#### Requirement:
From the very first line down to the line containing "Click the gold", write out the material exactly as it appears, and no more.

#### Data under study:
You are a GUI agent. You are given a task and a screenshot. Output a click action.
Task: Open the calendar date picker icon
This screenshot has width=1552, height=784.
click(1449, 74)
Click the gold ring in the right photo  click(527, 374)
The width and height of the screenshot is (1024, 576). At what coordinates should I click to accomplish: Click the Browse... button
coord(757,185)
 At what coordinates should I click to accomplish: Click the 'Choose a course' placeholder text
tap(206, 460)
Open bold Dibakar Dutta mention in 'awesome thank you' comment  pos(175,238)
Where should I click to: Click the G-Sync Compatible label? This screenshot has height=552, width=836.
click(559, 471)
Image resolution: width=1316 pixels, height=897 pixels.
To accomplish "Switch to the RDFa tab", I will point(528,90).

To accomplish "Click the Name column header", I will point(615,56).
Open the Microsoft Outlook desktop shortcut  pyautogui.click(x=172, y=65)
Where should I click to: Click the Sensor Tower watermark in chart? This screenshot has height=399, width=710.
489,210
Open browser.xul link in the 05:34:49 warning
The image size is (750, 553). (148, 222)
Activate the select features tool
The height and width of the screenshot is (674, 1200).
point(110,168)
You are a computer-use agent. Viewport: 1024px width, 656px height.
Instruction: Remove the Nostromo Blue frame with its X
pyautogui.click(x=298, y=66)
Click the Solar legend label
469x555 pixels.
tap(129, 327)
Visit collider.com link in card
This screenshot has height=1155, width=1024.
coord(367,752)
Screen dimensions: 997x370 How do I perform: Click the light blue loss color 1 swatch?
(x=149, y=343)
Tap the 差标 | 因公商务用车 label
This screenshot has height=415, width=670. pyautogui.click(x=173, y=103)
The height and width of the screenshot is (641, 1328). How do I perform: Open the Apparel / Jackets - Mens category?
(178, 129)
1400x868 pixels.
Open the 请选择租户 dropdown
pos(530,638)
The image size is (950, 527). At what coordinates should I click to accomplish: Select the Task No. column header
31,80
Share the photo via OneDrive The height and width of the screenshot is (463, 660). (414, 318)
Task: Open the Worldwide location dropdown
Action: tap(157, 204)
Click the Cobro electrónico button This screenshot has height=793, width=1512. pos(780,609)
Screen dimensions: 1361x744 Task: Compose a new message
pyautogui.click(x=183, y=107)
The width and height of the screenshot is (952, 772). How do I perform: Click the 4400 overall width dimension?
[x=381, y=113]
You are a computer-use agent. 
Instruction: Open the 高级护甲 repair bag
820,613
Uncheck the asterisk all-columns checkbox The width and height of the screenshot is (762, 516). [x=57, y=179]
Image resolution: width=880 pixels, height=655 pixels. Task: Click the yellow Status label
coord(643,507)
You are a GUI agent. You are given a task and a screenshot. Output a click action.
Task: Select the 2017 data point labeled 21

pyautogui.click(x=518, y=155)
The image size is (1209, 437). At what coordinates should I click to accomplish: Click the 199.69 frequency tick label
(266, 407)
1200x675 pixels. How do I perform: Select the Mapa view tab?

#### Response area:
You are a GUI agent. You are given a task and a screenshot. Output a click action.
Task: Open the calendar date picker icon
This screenshot has width=1552, height=784.
click(1449, 74)
Click the gold ring in the right photo  click(527, 374)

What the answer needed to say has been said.